▶ **REQUIRED ACTION**: Where does the string "computer" occur in the records? Copy each line that holds it.

+ + + + +

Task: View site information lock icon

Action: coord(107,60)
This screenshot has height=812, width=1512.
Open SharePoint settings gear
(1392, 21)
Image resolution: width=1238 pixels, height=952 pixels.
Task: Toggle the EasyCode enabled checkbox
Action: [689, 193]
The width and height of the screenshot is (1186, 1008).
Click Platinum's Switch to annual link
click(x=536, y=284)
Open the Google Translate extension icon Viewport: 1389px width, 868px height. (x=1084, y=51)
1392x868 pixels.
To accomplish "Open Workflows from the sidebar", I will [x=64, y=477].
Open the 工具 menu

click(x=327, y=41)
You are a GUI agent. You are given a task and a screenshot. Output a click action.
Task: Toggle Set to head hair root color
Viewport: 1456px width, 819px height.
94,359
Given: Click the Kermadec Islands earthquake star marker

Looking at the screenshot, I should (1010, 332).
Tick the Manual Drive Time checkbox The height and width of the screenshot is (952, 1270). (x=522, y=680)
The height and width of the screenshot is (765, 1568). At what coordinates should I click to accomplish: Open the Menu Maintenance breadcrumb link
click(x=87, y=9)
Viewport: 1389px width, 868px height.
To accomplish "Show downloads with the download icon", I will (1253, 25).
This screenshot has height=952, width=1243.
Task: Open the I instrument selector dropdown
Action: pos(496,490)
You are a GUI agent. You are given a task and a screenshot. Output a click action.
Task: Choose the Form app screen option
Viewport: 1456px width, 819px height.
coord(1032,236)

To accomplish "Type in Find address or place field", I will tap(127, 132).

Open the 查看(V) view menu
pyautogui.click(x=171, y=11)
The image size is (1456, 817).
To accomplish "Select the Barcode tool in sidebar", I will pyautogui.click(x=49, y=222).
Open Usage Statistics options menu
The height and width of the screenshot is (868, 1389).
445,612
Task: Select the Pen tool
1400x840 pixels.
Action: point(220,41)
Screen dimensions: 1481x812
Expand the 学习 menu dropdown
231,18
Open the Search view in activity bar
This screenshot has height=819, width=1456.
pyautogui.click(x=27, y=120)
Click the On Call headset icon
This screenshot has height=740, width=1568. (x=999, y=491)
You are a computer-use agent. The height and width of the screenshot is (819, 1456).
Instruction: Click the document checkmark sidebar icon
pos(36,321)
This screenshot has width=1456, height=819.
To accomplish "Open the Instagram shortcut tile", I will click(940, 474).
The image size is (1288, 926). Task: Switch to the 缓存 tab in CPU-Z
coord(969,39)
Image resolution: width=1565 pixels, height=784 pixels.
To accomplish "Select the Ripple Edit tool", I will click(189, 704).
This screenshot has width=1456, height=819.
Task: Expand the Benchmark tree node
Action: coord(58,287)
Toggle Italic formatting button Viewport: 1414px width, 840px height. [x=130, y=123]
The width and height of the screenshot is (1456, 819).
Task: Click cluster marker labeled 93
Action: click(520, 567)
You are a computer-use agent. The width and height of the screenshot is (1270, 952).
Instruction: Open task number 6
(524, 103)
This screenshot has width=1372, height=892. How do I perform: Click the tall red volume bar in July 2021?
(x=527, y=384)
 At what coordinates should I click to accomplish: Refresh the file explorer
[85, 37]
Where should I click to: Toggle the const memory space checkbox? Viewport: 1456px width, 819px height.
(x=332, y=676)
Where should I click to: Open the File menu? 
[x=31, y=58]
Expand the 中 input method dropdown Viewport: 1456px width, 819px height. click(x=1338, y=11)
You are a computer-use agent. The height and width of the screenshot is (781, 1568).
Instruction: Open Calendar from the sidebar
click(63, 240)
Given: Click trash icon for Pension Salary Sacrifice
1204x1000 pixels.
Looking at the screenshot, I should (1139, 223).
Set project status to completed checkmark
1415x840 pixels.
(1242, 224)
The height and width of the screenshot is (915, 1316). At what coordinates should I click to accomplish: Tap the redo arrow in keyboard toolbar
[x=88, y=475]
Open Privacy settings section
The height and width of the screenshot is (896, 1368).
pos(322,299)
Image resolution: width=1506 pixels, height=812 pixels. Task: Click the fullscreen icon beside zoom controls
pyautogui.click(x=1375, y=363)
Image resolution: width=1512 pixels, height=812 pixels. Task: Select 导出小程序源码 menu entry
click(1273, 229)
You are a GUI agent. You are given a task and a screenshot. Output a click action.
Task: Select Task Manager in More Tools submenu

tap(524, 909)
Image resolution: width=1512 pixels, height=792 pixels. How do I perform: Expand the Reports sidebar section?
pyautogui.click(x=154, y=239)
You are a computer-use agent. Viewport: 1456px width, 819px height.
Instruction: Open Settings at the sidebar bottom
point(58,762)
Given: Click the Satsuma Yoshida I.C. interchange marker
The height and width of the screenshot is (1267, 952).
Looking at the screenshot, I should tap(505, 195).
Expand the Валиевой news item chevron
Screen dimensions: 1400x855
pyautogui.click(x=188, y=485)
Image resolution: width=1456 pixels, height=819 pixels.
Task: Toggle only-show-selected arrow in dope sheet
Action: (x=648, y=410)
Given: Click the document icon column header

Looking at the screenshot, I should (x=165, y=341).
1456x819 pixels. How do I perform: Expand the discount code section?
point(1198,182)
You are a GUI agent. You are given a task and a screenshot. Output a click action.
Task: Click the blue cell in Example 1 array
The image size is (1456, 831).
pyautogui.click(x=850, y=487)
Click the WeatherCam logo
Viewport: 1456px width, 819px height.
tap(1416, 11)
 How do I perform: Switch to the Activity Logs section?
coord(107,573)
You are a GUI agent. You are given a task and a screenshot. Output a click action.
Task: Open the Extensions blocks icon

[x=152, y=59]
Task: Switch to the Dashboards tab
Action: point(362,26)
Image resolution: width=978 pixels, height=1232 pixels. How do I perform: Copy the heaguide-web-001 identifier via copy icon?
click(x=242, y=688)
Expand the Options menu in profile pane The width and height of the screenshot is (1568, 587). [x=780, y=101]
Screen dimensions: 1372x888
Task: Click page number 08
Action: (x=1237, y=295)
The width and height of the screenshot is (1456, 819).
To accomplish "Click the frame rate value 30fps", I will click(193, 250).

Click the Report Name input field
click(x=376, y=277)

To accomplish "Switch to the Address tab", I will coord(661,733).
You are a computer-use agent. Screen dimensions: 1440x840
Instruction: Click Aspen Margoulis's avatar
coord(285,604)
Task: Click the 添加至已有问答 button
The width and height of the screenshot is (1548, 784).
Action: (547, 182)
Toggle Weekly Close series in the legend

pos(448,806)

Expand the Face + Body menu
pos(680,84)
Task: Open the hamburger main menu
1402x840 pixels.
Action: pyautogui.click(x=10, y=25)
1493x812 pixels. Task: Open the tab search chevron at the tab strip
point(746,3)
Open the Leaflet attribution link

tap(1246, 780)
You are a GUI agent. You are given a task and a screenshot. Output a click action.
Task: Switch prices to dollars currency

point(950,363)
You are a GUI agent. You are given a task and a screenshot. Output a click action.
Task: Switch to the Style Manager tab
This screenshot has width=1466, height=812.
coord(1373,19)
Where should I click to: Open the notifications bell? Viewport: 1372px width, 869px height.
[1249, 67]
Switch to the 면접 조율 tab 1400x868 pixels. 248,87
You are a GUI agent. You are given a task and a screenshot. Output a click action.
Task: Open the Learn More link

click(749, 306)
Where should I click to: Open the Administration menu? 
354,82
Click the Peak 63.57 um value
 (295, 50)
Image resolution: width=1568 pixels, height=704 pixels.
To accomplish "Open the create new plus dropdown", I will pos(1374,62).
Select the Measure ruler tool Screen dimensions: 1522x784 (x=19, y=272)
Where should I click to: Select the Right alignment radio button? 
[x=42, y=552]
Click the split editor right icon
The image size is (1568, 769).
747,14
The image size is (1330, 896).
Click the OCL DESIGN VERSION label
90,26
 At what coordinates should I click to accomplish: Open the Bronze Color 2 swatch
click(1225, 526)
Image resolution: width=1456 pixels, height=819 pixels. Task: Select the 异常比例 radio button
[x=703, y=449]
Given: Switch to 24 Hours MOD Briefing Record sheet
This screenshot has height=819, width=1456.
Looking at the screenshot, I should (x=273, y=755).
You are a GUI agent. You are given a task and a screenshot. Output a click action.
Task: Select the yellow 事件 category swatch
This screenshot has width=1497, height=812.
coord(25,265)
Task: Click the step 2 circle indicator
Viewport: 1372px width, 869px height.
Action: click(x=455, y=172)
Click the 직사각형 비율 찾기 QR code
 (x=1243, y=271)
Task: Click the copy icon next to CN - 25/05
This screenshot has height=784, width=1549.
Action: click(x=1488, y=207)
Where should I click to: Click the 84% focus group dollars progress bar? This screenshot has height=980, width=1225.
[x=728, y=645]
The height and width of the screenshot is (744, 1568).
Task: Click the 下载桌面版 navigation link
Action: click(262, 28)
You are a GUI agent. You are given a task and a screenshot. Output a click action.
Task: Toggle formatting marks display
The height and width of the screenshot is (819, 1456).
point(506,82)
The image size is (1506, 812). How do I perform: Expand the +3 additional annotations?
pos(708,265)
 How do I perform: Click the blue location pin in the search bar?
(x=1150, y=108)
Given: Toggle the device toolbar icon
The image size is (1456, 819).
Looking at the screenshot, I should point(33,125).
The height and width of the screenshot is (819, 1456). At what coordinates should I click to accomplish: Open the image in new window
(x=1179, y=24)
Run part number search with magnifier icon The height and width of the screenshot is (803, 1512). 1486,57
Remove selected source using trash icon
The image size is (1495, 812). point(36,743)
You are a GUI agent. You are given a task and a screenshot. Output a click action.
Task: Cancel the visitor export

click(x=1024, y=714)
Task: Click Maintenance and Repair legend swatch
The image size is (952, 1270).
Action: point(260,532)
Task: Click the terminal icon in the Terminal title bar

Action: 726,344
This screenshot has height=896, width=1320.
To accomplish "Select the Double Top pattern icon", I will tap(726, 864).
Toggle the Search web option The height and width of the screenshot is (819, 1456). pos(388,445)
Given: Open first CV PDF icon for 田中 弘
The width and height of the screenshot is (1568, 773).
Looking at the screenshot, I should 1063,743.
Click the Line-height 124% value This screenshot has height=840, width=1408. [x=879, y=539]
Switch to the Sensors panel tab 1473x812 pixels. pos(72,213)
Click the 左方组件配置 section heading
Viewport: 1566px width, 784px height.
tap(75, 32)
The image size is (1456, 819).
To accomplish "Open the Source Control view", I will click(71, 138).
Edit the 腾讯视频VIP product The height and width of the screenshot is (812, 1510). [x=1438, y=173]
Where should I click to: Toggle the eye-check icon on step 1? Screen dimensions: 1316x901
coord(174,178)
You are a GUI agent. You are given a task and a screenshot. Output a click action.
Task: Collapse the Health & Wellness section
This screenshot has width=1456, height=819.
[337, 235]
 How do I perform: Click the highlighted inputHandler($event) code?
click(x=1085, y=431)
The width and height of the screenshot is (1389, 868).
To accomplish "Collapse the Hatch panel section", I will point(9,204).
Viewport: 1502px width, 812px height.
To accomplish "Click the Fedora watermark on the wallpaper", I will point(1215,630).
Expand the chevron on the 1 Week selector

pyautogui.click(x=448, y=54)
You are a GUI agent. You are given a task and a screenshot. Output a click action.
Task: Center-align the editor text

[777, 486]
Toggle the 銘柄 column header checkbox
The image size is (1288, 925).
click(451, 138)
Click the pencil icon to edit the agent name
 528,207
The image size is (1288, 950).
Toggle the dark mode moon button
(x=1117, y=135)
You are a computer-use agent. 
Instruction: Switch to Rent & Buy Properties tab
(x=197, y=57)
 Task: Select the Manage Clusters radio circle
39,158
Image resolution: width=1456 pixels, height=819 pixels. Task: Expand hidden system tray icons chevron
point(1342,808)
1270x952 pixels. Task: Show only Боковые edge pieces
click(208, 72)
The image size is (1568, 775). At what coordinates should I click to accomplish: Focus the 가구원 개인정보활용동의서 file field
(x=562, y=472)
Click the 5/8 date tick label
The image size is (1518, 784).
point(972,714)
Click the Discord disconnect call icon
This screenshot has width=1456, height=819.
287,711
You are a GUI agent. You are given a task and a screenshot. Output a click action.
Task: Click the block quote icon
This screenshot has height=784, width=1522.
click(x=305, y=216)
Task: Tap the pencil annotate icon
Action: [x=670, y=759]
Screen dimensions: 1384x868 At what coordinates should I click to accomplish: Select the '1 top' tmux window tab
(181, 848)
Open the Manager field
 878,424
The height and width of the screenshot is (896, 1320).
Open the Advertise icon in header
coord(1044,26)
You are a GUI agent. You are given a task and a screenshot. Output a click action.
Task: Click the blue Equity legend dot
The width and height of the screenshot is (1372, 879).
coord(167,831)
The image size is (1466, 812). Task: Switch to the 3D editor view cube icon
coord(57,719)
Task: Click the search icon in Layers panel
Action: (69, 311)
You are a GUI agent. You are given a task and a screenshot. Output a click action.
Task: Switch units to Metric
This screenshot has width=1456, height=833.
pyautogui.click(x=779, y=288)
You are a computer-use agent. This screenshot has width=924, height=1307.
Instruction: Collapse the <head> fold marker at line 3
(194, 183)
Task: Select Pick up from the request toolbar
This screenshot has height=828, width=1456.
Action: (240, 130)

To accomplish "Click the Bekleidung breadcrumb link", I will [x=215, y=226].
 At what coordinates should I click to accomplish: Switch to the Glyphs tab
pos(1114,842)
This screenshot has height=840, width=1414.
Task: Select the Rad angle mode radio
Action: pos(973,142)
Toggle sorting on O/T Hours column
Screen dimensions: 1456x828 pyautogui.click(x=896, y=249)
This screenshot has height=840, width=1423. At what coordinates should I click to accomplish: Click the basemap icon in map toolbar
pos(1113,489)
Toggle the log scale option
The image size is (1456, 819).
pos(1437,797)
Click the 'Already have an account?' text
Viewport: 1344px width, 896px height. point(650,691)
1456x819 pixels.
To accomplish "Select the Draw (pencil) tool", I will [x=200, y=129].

+ + + + +

▶ **SOLUTION FOR THIS PROBLEM**:
You are a computer-use agent. The height and width of the screenshot is (819, 1456).
You are a computer-use agent. The width and height of the screenshot is (1270, 952).
You are a computer-use agent. The height and width of the screenshot is (781, 1568).
You are a computer-use agent. Viewport: 1456px width, 819px height.
You are a computer-use agent. Screen dimensions: 1440x840
You are a computer-use agent. 
You are a computer-use agent. This screenshot has width=924, height=1307.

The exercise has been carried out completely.